Les titres honorifiques du président de la République française

Le président de la République française est de facto grand maître de l’ordre de la Légion d’honneur et également de l’ordre national du Mérite.

Mais la fonction suprême comporte également d’autres dignités moins connues…

Co-prince d’Andorre

Armoiries de la principauté d’Andorre, reprenant les blasons d’Urgell, de l’ancien comté de Foix, de la Catalogne et du Béarn.

Au XIIIe siècle, la petite principauté d’Andorre est prise dans une querelle entre deux autorités qui souhaitaient obtenir sa souveraineté : côté français, le comte de Foix, dont la ville se situe à 50 kilomètres d’Andorre, et côté Espagnol, l’évêque d’Urgell.

En 1278, une solution à ce conflit est conclue : un traité établi un système de souveraineté partagée sur le territoire d’Andorre, d’où le titre de co-prince, transmis depuis jusqu’à la République française et donc à ses présidents.

Et ce titre n’est pas seulement honorifique. Selon la Constitution d’Andorre, les co-princes disposent conjointement du droit de grâce d’un condamné, de nommer les membres du Conseil supérieur de la justice, ou encore ceux du Tribunal constitutionnel.

Emmanuel Macron est le premier président français à avoir présenté au gouvernement andorran un portrait officiel incluant les drapeaux des deux pays.

Chanoine honoraire de Saint-Jean de Latran

Croix de chanoine de Saint-Jean de Latran.

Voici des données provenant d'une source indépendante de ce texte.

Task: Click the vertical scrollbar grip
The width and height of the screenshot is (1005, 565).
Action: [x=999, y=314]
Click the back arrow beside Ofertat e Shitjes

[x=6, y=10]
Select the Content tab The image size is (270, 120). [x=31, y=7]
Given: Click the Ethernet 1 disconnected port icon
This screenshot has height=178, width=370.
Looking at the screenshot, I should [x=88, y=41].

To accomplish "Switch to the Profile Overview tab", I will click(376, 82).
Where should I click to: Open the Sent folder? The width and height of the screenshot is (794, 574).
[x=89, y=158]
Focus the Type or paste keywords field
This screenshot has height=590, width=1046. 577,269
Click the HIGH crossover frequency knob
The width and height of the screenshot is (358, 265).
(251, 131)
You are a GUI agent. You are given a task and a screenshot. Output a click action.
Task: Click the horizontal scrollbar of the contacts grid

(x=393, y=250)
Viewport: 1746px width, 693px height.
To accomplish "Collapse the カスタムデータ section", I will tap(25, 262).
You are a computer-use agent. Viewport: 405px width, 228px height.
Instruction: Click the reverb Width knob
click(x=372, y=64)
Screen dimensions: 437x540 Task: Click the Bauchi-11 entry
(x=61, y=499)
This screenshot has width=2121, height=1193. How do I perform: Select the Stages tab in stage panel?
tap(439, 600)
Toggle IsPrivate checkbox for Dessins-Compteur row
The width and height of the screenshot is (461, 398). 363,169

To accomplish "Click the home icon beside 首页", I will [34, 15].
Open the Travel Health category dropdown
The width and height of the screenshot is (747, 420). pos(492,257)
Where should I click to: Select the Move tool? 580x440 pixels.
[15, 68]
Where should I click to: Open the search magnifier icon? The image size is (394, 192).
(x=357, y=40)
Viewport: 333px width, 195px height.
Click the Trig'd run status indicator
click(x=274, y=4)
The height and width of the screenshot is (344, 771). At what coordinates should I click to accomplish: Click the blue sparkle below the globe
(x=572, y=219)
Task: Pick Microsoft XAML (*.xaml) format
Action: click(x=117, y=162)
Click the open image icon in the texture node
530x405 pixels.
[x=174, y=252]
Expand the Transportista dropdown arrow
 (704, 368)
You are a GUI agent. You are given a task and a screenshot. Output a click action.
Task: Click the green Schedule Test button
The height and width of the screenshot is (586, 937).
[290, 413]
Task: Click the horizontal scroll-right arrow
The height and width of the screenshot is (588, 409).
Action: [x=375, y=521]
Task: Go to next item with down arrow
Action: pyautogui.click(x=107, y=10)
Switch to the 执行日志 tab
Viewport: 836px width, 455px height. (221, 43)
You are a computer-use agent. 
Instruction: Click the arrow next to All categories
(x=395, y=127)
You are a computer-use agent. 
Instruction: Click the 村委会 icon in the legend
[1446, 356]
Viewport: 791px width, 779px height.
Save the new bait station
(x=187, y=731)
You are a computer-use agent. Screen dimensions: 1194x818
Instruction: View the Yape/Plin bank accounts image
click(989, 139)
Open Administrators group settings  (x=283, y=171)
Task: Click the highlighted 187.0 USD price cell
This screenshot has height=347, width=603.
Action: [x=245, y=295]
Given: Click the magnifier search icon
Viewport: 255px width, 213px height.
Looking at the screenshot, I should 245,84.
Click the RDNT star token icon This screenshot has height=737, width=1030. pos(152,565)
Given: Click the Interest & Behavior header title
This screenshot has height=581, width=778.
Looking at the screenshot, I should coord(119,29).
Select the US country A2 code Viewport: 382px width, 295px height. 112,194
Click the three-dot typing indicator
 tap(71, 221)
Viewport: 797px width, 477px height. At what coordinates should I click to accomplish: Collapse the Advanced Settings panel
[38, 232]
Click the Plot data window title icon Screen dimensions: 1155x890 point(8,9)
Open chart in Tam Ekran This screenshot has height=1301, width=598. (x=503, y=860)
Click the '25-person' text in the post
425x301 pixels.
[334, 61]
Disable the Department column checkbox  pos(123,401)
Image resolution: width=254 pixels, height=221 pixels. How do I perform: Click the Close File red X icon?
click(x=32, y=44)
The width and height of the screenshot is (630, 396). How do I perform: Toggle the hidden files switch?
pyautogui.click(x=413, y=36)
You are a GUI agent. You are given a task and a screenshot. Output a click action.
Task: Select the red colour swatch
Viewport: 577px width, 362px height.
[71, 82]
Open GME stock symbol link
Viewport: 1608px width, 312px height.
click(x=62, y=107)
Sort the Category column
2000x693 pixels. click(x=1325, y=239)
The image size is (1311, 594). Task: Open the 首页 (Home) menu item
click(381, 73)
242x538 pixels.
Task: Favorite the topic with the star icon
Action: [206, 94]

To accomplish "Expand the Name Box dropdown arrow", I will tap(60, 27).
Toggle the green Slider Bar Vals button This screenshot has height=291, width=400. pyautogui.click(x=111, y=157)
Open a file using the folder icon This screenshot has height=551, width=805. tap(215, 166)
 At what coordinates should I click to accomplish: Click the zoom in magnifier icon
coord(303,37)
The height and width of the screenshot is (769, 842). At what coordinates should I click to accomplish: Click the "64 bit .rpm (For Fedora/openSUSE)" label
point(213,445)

L’origine de ce titre remonte à Henri IV, protestant converti au catholicisme pour monter sur le trône de France. En 1604, Henry IV offre à Rome l’abbaye bénédictine de Clairac, dans le Lot. En remerciement, le pape lui octroie le titre de chanoine de la basilique Saint-Jean-de-Latran, transmis depuis aux chefs d’État français.

Ce titre a progressivement perdu de son importance avant d’être réinvesti en 1957 par René Coty. Depuis, plusieurs Présidents, comme de Charles de Gaulle, Valéry Giscard d’Estaing, Jacques Chirac, Nicolas Sarkozy et Emmanuel Macron ont pris possession de ce titre, tandis que Georges Pompidou, François Mitterrand et François Hollande ne l’ont pas fait.

Le président de la République détient plusieurs autres titres honorifiques de chanoine, dont certains sont inactifs, comme celui de proto-chanoine de la cathédrale Notre-Dame-du-Réal d’Embrun. Il est également proto-chanoine de la basilique Notre-Dame de Cléry et chanoine d’honneur de diverses cathédrales et églises, bien que ces titres soient principalement symboliques.

Protecteur du domaine national de Chambord

Le château de Chambord, construit par François Ier entre 1519 et 1547, est un joyau architectural de la Renaissance, classé au patrimoine mondial de l’UNESCO en 1981. Acheté par l’État en 1930, il devient Domaine national en 2005, placé sous la protection du président de la République.

C’est un lieu privilégié de la diplomatie française, conformément au vœu de George Pompidou d’en faire un lieu emblématique et symbolique, alliant histoire, diplomatie et prestige de la France.

Ce titre de Protecteur du domaine de Chambord est très récent et remonte à 2005, lorsque par une loi, l’établissement public du domaine est placé sous la haute protection directe du président de la République.

Protecteur de l’institut de France

Institut de France

Le président de la République était jusqu’en 2006 protecteur de l’Académie française, créée par le cardinal de Richelieu en 1634. 

Le titre de protecteur s’étend depuis 2006 à l’Institut de France, fondé en 1795, et ses cinq académies (Académie française ainsi que celles des inscriptions et belles lettres, des sciences, des beaux-arts et des sciences morales et politiques).

Protecteur de l’ordre de la Libération

L’ordre de la Libération, créé par le général de Gaulle en 1940, est une distinction honorifique française récompensant les contributions exceptionnelles à la libération du pays pendant la Seconde Guerre mondiale. Unique en son genre, il n’est plus attribué depuis 1946 pour préserver son caractère symbolique. Deuxième ordre national après la Légion d’honneur, il ne comporte qu’un seul titre, celui de Compagnon de la Libération, et un insigne unique, la croix de la Libération. Au total, 1 038 croix ont été décernées à des personnes, 18 à des unités militaires et 5 à des communes françaises. Le dernier Compagnon, Hubert Germain, est décédé en 2021, et un hommage national lui a été rendu.

Placé sous la protection du président de la République, l’Ordre perpétue la mémoire des Compagnons et promeut les valeurs de courage et de sacrifice. Ce rôle symbolique renforce le lien entre les générations et assure la transmission de l’héritage historique de la Libération.